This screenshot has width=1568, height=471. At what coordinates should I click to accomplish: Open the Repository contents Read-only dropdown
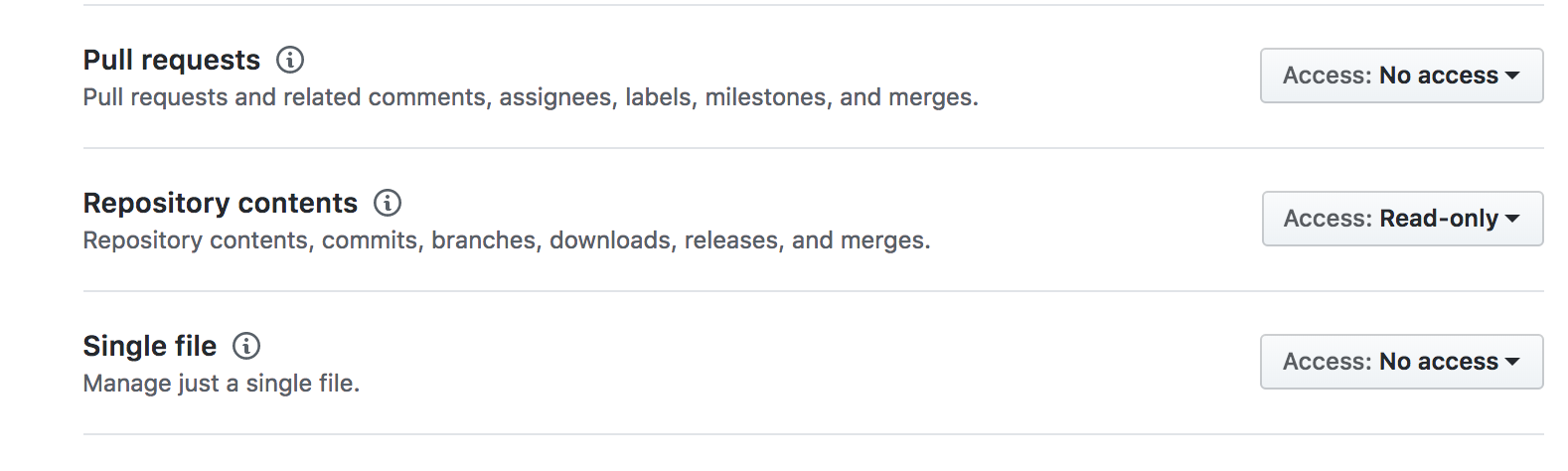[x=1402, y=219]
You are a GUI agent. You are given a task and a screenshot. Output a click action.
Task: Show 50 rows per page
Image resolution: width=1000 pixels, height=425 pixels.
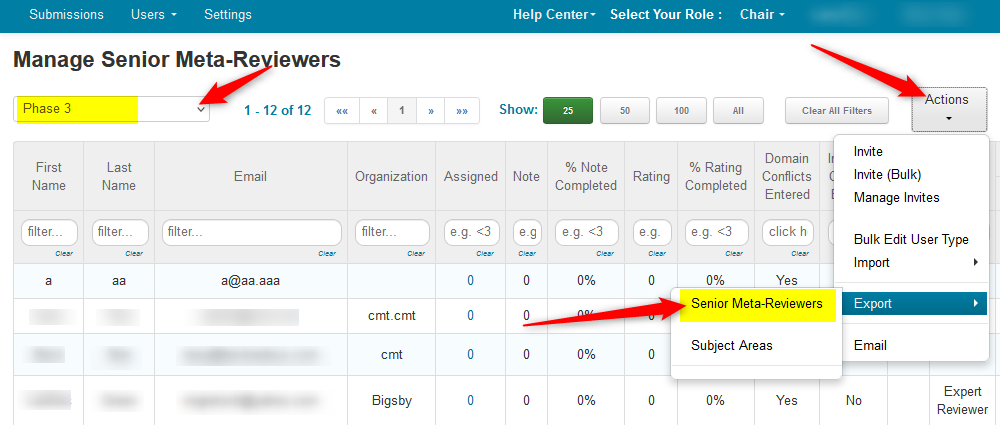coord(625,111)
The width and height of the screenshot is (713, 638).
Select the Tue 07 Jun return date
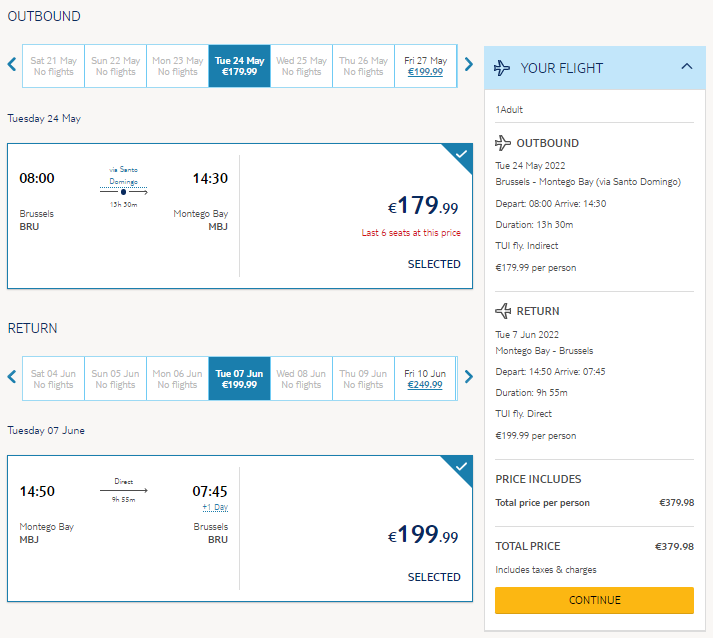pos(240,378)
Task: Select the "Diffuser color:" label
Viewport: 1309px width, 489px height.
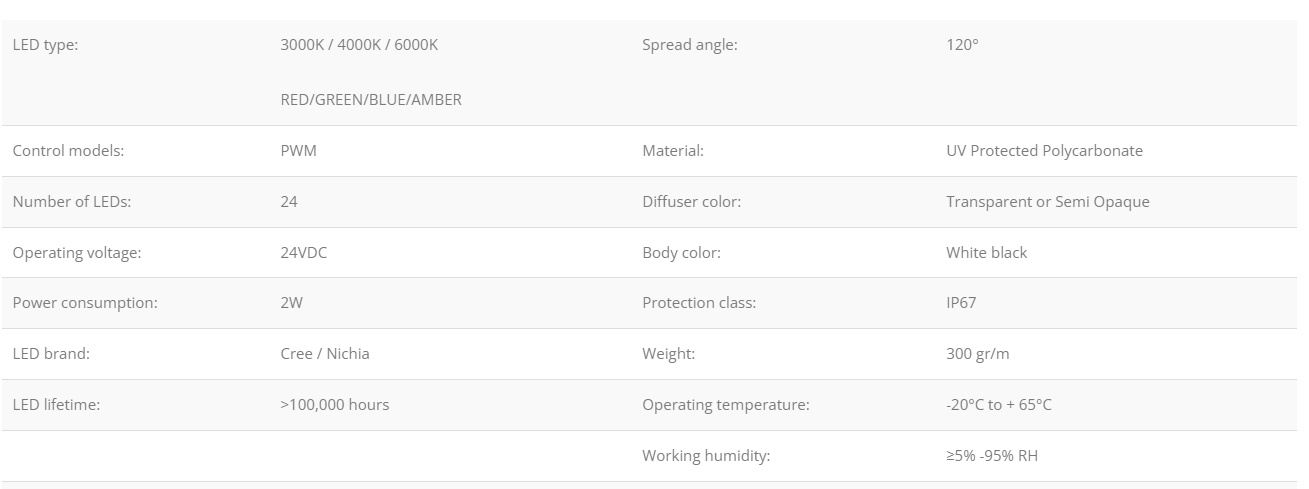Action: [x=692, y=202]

=-=-=

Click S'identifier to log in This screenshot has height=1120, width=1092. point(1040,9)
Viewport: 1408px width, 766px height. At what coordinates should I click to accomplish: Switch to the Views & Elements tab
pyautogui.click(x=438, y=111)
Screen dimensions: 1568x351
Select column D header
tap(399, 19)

=-=-=

Work task: What lines above run from the one with "This screenshot has width=1568, height=471." to the one with "You are a GUI"? Give them again exactly, ends included, and leave the pictures out.

Task solution:
This screenshot has width=1568, height=471. At what coordinates should I click to accomplish: Open the Repository contents Read-only dropdown
[x=1402, y=219]
You are a GUI agent. You are given a task and a screenshot. Output a click action.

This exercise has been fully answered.